Convert String XML fragment to Document Node in Java

Question

In Java how can you convert a String that represents a fragment of XML for insertion into an XML document?

e.g.

String newNode =  "<node>value</node>"; // Convert this to XML

Then insert this node into an org.w3c.dom.Document as the child of a given node?

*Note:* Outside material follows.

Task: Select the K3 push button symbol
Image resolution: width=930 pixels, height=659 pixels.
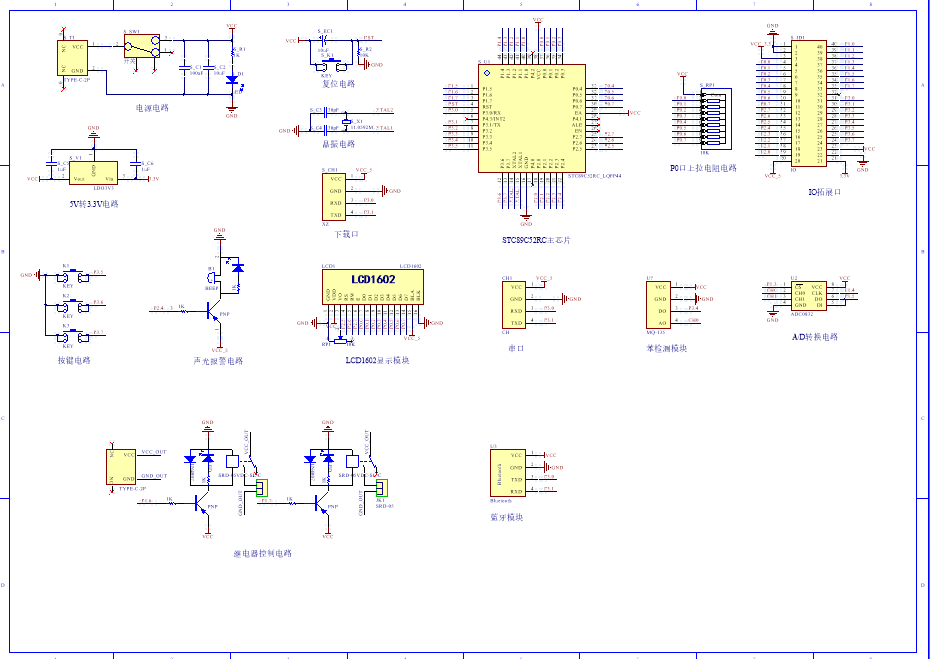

Does this answer your question? [How can I parse a HTML string in Java?](https://stackoverflow.com/questions/1497946/how-can-i-parse-a-html-string-in-java) — Suma, Apr 29 '21 at 06:50

score 67 · Answer 1 · edited Aug 17 '11 at 13:43

67

Element node =  DocumentBuilderFactory
    .newInstance()
    .newDocumentBuilder()
    .parse(new ByteArrayInputStream("<node>value</node>".getBytes()))
    .getDocumentElement();

edited Aug 17 '11 at 13:43

user882611

47
1
6

answered Apr 08 '09 at 12:02

izb

50,101
39
117
168

3

the .parse( new StringInputStream(.... should read .parse( new ByteArrayInputStream( new String( "xml" ).getBytes() ) ); – Steen Nov 19 '09 at 13:45
5

I just hate these commentboxes and their lack of markup ( or markdown, for that matter) – Steen Nov 19 '09 at 13:46
4

but this does not copy the children... for example if you do this in case of "blah blah It only gets without its children – grobartn Jun 07 '12 at 20:49
1

This didn't work for me because it didn't copy children as noted by grobartn. @McDowell's solution did work. – Upgradingdave Nov 09 '12 at 14:53

McDowell · Answer 2 · 2011-04-03T22:04:04.820

33

You can use the document's import (or adopt) method to add XML fragments:

  /**
   * @param docBuilder
   *          the parser
   * @param parent
   *          node to add fragment to
   * @param fragment
   *          a well formed XML fragment
   */
  public static void appendXmlFragment(
      DocumentBuilder docBuilder, Node parent,
      String fragment) throws IOException, SAXException {
    Document doc = parent.getOwnerDocument();
    Node fragmentNode = docBuilder.parse(
        new InputSource(new StringReader(fragment)))
        .getDocumentElement();
    fragmentNode = doc.importNode(fragmentNode, true);
    parent.appendChild(fragmentNode);
  }

edited Apr 03 '11 at 22:04

answered Apr 08 '09 at 12:05

McDowell

107,573
31
204
267

7

Hmm. If this is the simplest solution, I must say it's rather complicated for such a small problem. – Jonik Apr 08 '09 at 12:10
I've pared it down to the minimum - it still uses what you get in the JRE API, though, so a bit of verbosity is unavoidable. – McDowell Jun 10 '09 at 11:28
3

That is exactly what I was looking for. I didn't realize that I had to import the fragment into the dom before appending it to the parent node! – Tony Eichelberger Jul 24 '09 at 15:43
If verbosity you not want, you must not use Java, Luke. Thanks for the answer, no chance for anyone to figure that out. – Akku Oct 09 '12 at 12:41
Althoug the selected answer is correct given what the user asked, this anser is 'more' correct. – chessofnerd Jul 25 '13 at 18:49
Cheers @McDowell! Your solution is still saving the day, even in 2019... – dbaltor May 23 '19 at 15:38

score 15 · Answer 3 · edited May 23 '17 at 10:31

For what it's worth, here's a solution I came up with using the dom4j library. (I did check that it works.)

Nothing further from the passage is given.